One sip reflects the traditional Islay flavours that so perfectly accompany winter storms as they roll in off the Atlantic, testing the water proofing of the local cottages, and yet their whiskies are also bright, young, and energetic. They are surprisingly complex, and, most importantly of all, they are improving all the time. Kilchoman is that annoying combination of athleticism and brains: it is the top football star with the chiselled good looks that goes on to become a neurosurgeon. So with this in mind there is no doubt that Kilchoman is a distillery to watch out for in the future.

4 Bruichladdich

4 bruichladdich

Jim McEwan took over the then derelict Bruichladdich Distillery in 2001 and, after initially being called crazy, has seen it go from strength to strength. Known for its innovation, the distillery creates not one, not two, but three different series of bottlings, all with their unique style. Firstly and foremost are the lightly peated drams produced under their own name, Bruichladdich. Secondly, the more traditional and heavier-peated Port Charlotte, named after the long-since shut distillery that was once based a few miles away. Finally the famous (or infamous) Octomore range, marketed, correctly, as the most heavily peated whiskies in the world.

If I were to work at a distillery on Islay, this would have to be it. It combines traditional methods (the may-as-well-be-antique mashtuns) with experimentation (I heard rumour of a tequila cask hidden away in the bond store somewhere). Most of all, Bruichladdich are a community-focused distillery. Jim McEwan has achieved many great things across his career, but he claims the number of Ileach people he employs is the one that fills him with the most pride.

3 Laphroaig

3 Laphroaig whisky waffle

When you think Islay whiskies, you think peat – and no distillery on earth does peat like Laphroaig. The whisky produced here may not be to everyone’s taste, but it sure is to mine. One sniff transports me to bonfires, seaside camping trips and, as I discovered later, the sensation of getting out of the car on Islay and inhaling the peat-thick fresh air. The whisky made by Laphroaig is iconic and rightfully among the most famous made on the island.

Whiskies made at Laphroaig are unapologetic. If you don’t like your drams peated, run for the hills (if you can actually find any on Islay) as the manufacturers don’t care. I find this attitude appealing however. I know what I’m going to get from Laphroaig and I know that it will comfort me after a tough day at work or celebrate with me as I raise a toast with my friends.
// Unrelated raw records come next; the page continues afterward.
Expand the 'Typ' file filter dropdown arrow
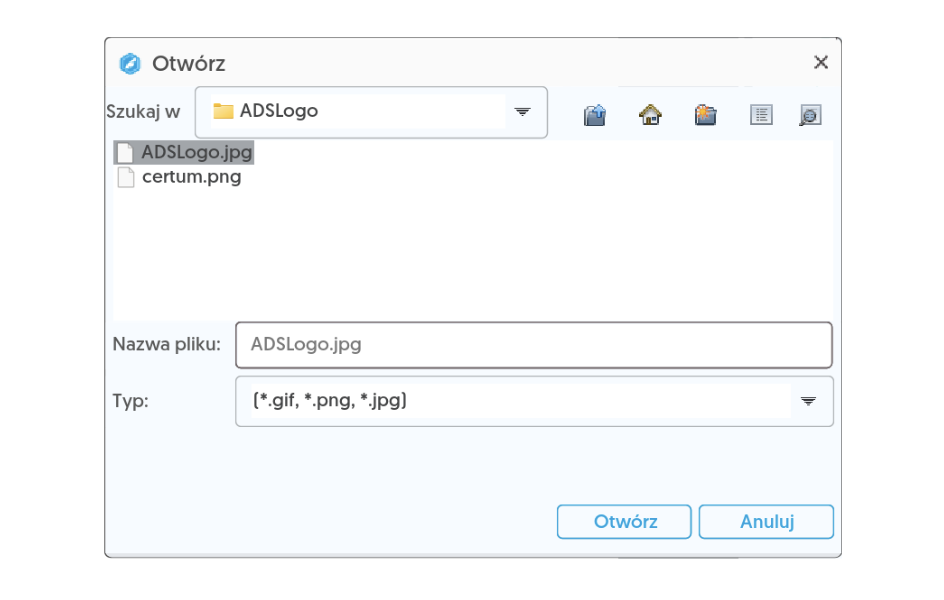The width and height of the screenshot is (944, 600). (808, 401)
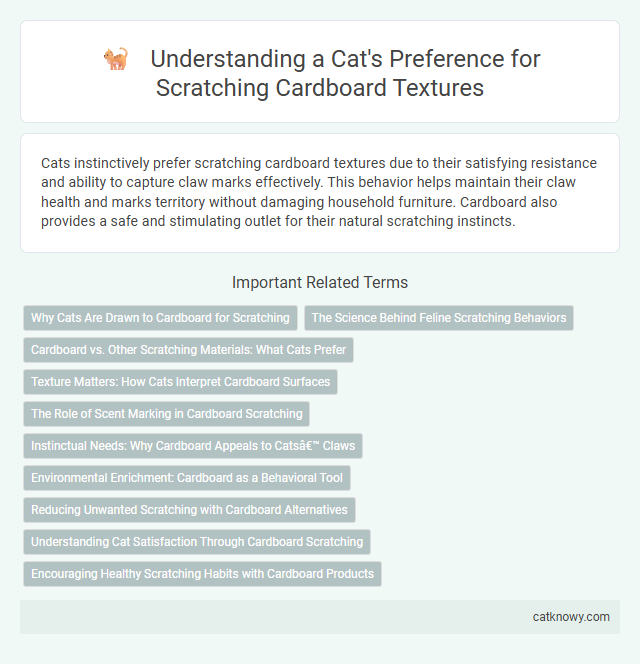Image resolution: width=640 pixels, height=664 pixels.
Task: Open 'Cardboard vs. Other Scratching Materials' tag
Action: (188, 350)
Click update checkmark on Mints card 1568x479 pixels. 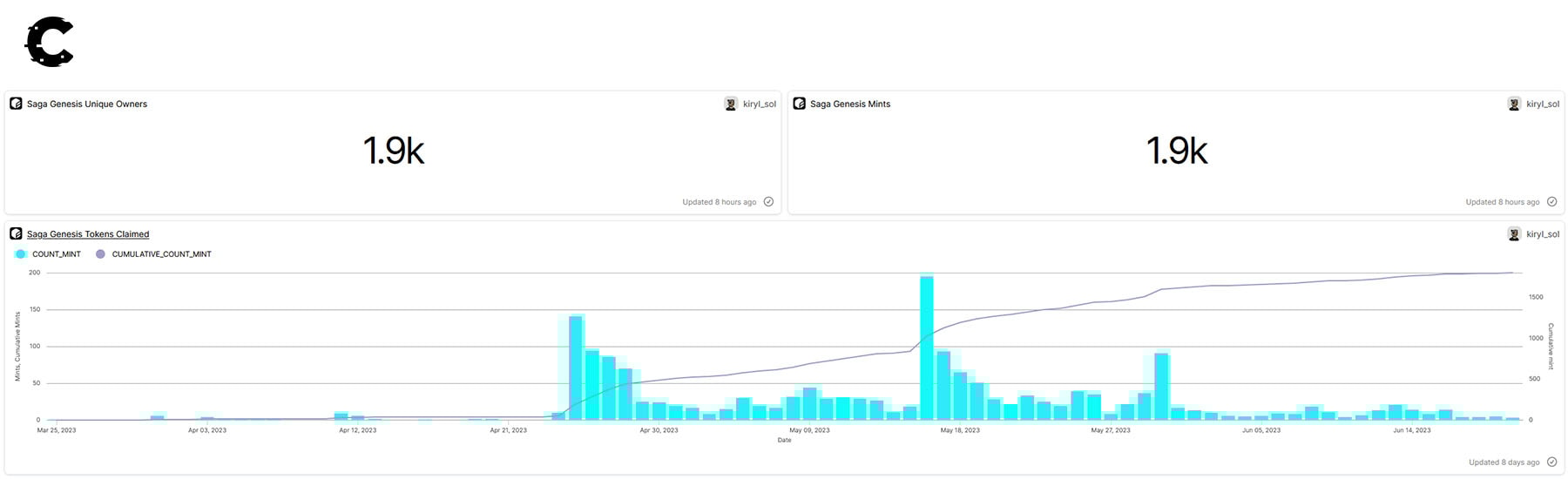click(1551, 201)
While they have the second biggest output of any distillery on Islay, they still conduct traditional floor maltings and fire up their own peat kilns for a percentage of their product. I’ve been lucky enough to stand in the large kilns, and even luckier that this occurred while they were not operating! Laphroaig is Islay to a tee and an unmissable stop if you visit the island.

2 Lagavulin

2 Laga whisky waffle

First trying the Lagavulin 16 Year Old was a revelation in my whisky-drinking life. What was this spirit that burned like a roaring bonfire in my mouth? What were these charred-fruit flavours that followed? I’d certainly never tasted anything like it and I’ve certainly never looked back.

Several years later I have tried a range of peated whiskies and loved most of them. But the Lagavulin 16 is still up there amongst the best.

What separates Lagavulin from the rest is a sense of class. While other distilleries, rightfully, let the wild peat-monster roam free, Lagavulin has it well trained, even walking to heel. With some of the Distillers’ Editions it will even sit and roll over! This allows a magnificent balance between peat and sherry flavours which really sets it up as the classiest of Islay’s whiskies.

1 Ardbeg

1 Ardbeg whisky waffle

While all distilleries on Islay offer many brilliant and varied drams, it is Ardbeg that I believe captures the ‘spirit’ of the island the best. With a slab of peat, a splash of history and a smattering of actual magic, you cannot help but fall in love with the drams, the atmosphere and the portrait on the wall of Shortie the Dog, the Ardbeg mascot.

Ardbeg are famous for once a year releasing a frustratingly small amount of limited edition bottles which seem destined to sit unopened on wealthy collectors’ shelves. But on the rare occasion you get to try one, you will see what the hype is about: Alligator, Galileo and of course Supernova are all enticingly titled as well as deliciously flavoured.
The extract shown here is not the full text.